From setting to style, Barry Hughart’s Bridge of Birds is one of those amazing novels that simply defies categorization. ‘Comedy fantasy’ about the shortest one can describe it without descending into broader, vague descriptions, it is a wan term that doesn’t come close to clueing the reader in just how unique the novel is. A success, Hughart looked to continue the story of Master Li and Number Ten Ox in 1988 with The Story of the Stone. The humor returning in full form yet the story taken in a new, equally singular direction, the follow-up it is every bit the success of the original.
Set once again in a “China that never was”, The Story of the Stone, like Bridge of Birds, remains a wildly fantastical parallel to the Middle Kingdom. The clever Master Li (the man with “a slight flaw to his character”) along with the young, strong Number Ten Ox are now a team, thus when a monk from a local monastery comes to the two’s home, telling of an inexplicable murder that occurred in the cloisters, the pair set out to investigate.
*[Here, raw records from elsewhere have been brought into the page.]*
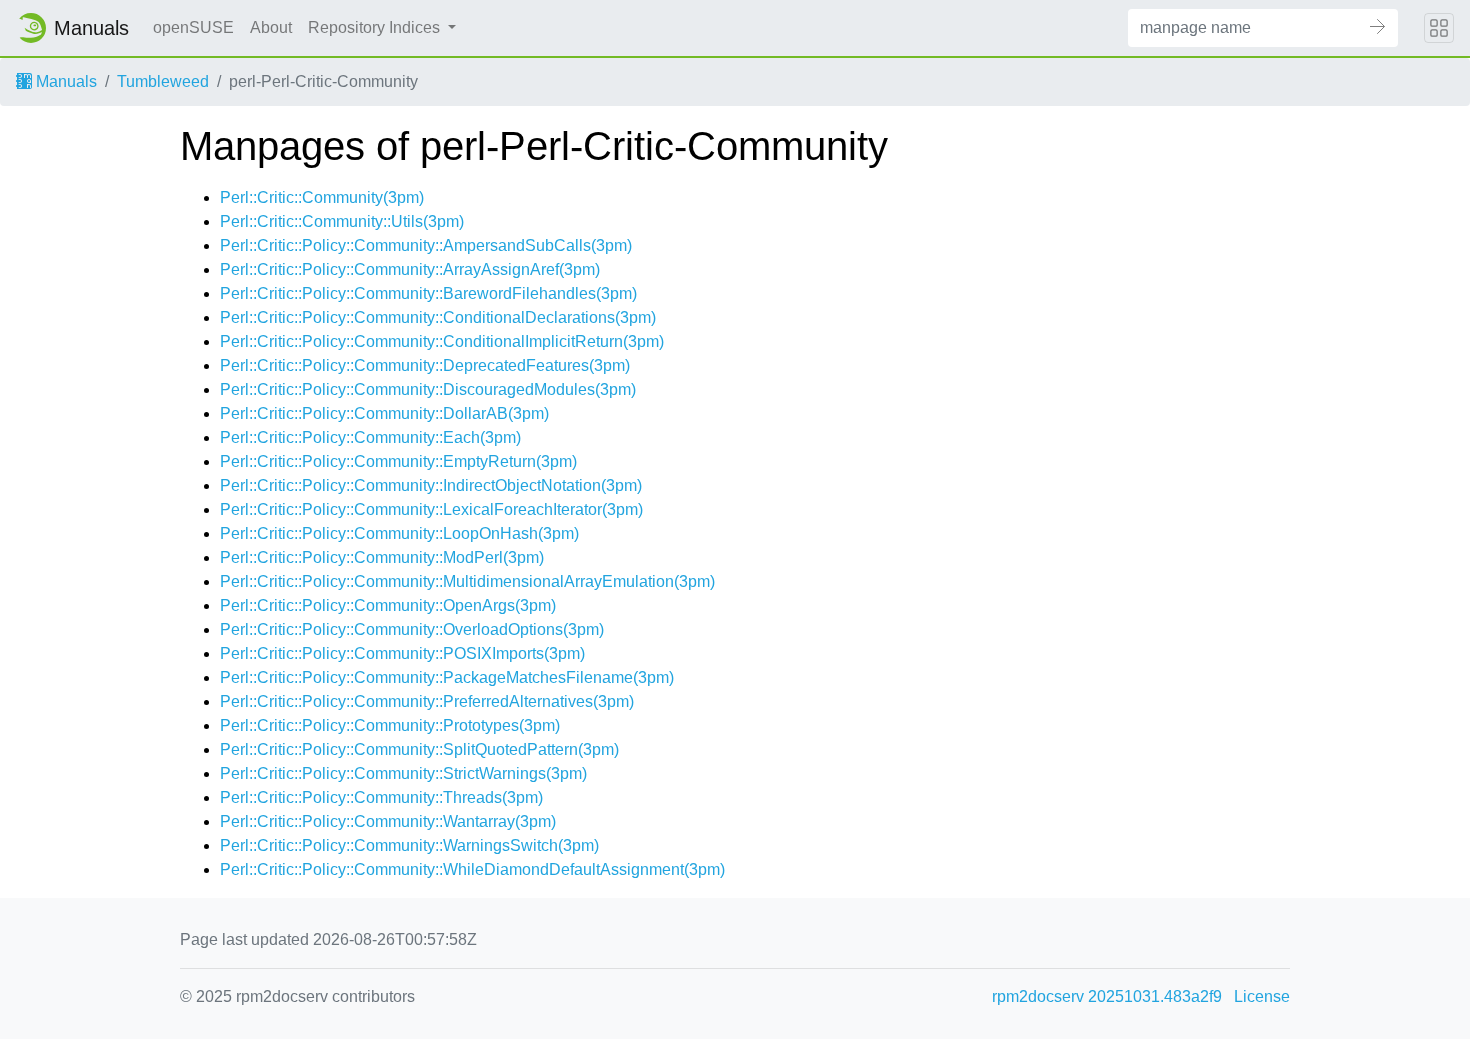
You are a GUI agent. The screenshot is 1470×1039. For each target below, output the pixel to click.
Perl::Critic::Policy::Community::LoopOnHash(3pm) (399, 533)
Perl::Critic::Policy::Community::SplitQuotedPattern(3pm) (419, 749)
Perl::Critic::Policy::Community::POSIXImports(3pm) (402, 653)
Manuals (64, 81)
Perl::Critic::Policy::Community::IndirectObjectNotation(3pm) (431, 485)
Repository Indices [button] (376, 27)
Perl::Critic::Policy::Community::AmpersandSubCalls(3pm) (426, 245)
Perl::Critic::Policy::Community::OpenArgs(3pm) (388, 605)
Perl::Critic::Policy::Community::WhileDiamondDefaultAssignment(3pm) (472, 869)
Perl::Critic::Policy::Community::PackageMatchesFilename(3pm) (447, 677)
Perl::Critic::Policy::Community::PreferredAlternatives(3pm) (427, 701)
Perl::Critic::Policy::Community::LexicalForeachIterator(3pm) (431, 509)
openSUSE (193, 27)
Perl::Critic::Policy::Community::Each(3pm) (370, 437)
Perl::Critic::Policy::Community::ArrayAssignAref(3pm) (410, 269)
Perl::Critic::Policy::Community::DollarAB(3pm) (384, 413)
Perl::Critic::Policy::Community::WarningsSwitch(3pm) (409, 845)
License (1262, 996)
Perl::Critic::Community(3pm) (322, 197)
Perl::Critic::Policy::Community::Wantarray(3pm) (388, 821)
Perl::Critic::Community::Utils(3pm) (342, 221)
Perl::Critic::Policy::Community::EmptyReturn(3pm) (398, 461)
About (271, 27)
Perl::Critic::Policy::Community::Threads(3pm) (381, 797)
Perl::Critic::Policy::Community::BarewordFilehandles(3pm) (428, 293)
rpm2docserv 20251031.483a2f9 (1107, 996)
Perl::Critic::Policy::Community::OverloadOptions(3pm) (412, 629)
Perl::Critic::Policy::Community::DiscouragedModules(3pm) (428, 389)
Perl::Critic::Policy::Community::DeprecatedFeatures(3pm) (425, 365)
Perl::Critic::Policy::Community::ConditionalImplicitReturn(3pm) (442, 341)
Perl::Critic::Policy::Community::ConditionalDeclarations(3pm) (438, 317)
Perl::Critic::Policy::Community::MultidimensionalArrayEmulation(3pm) (467, 581)
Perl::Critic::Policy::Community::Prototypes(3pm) (390, 725)
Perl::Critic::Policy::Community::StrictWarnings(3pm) (403, 773)
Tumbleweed (163, 81)
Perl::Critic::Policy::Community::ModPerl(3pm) (382, 557)
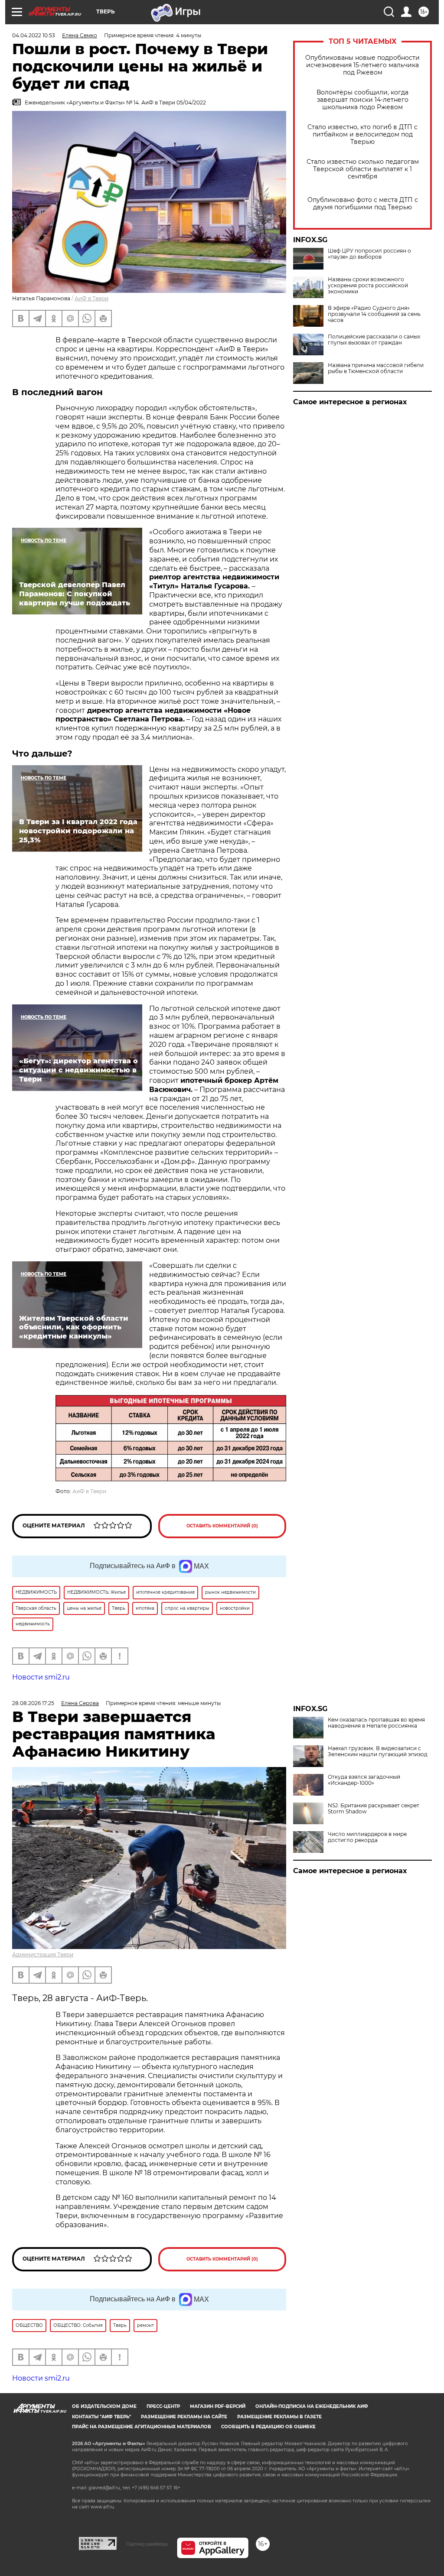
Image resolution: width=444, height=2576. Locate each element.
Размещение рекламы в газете (279, 2417)
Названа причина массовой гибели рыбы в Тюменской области (376, 368)
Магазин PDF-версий (217, 2406)
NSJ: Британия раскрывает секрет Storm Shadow (373, 1809)
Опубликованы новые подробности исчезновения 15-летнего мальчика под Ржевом (362, 65)
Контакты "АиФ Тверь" (101, 2417)
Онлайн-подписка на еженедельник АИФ (311, 2406)
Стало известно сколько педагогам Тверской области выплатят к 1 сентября (363, 169)
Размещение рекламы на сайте (184, 2417)
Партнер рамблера (146, 2544)
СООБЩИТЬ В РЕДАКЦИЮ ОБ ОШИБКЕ (268, 2427)
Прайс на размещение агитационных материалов (141, 2427)
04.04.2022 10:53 (33, 35)
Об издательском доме (104, 2406)
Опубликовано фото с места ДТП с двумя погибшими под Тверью (362, 203)
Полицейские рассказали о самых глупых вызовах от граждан (374, 340)
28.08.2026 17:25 (33, 1703)
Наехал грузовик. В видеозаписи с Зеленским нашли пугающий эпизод (378, 1751)
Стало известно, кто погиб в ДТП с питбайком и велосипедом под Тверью (362, 134)
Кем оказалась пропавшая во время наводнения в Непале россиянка (376, 1723)
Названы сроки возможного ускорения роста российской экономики (368, 285)
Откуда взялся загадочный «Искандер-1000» (364, 1780)
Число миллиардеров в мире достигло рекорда (367, 1837)
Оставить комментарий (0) (222, 1526)
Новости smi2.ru (41, 1677)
Discovering an apparently forged and therefore useless ancient manuscript beside the body, Master Li turns to rumors of the Laughing Prince having been at the scene. The ghost of an evil prince who died centuries earlier, Master Li and Number Ten Ox dig into the Prince’s opulent tomb, only to have the intrigue heighten in what they find. A trip to the capital required to answer further questions, the ethereal Moon Boy and Grief of Dawn join the team. Master Li hot on the scent, he rides Number Ten’s shoulders, looking to get to the heart of it all: a mysterious grey stone.
Flashing like a fish through water, The Story of Stone retains if not expands Huhgart’s talent for effortless, off-kilter storytelling. The story secretly formulaic at heart, the reader is never let on. Kept perpetually distracted by the wildly humorous asides, Master Li’s banter, and the zig-zag of esoterica, the reader is guided gently along, enjoying every moment of what would be a standard “Indiana Jones-esque investigation into the secrets of a numinous object” in the hands of most other authors.
For certain there is a tiny crowd of social justice freaks standing on a street corner somewhere, chanting “Cultural appropriation! Cultural appropriation!” at The Story of the Stone. A big, fat raspberry to them. Hughart is a scholar of Chinese history and culture, and for as much as the novel leans toward the comedic side (drunkenly so), it is imbued with a wealth of detail, both overt and sublte, that is anything but denigrating. In fact, the novel is pure delight at the story level and potentially motivational at the meta level for the reader interested in Hughart’s source material. The story does play fast and loose, thus I condescend to mention it is set in “the China that never was”, indicating the distance from reality the creation is intended to be taken at. (But we can still hear those freaks chanting: “To each writer their own! They can only create material inherent to their identity! To each writer their own! They can only…”)
Cao Xueqin’s A Dream of Red Mansions is one the four (and only four) canonicial novels of classic Chinese literature. Known largely by that title in the West, in China it is also known by a few other titles, one of which is, not coincidentally enough, The Story of the Stone. Hughart’s style, plot, characterization, etc. the opposite end of the spectrum from Cao’s, Hughart’s story nevertheless utilizes the titular object of Cao’s novel to triumphant, fantastical effect. Like his extrapolation of the Cowherd and Weaver Girl legend in Bridge of Birds, Hughart takes the framing device of A Dream of Red Mansions and converts it to his own devising. Located at the center rather than beginning and end, the stone, the writing on it, and its mysterious hold on people are the central mystery to be solved, something which the final fifty pages of the novel does in flying colors—and silks, and energies, and gods, and…
In the end, The Story of the Stone is more utterly unclassifiable, and utterly enjoyable storytelling from Barry Hughart. Abstruse humor, dynamic plotting and characters, fresh scenes and settings, witty banter—it’s a wealth of fun, the next page always holding an easter egg. Master Li and Number Ten Ox are back, and their adventures are every bit as engaging as Bridge of Birds—and every bit informed by Hughart’s wealth of knowledge on the Middle Kingdom. Easy recommendation: If you enjoyed the first novel, you will enjoy the second.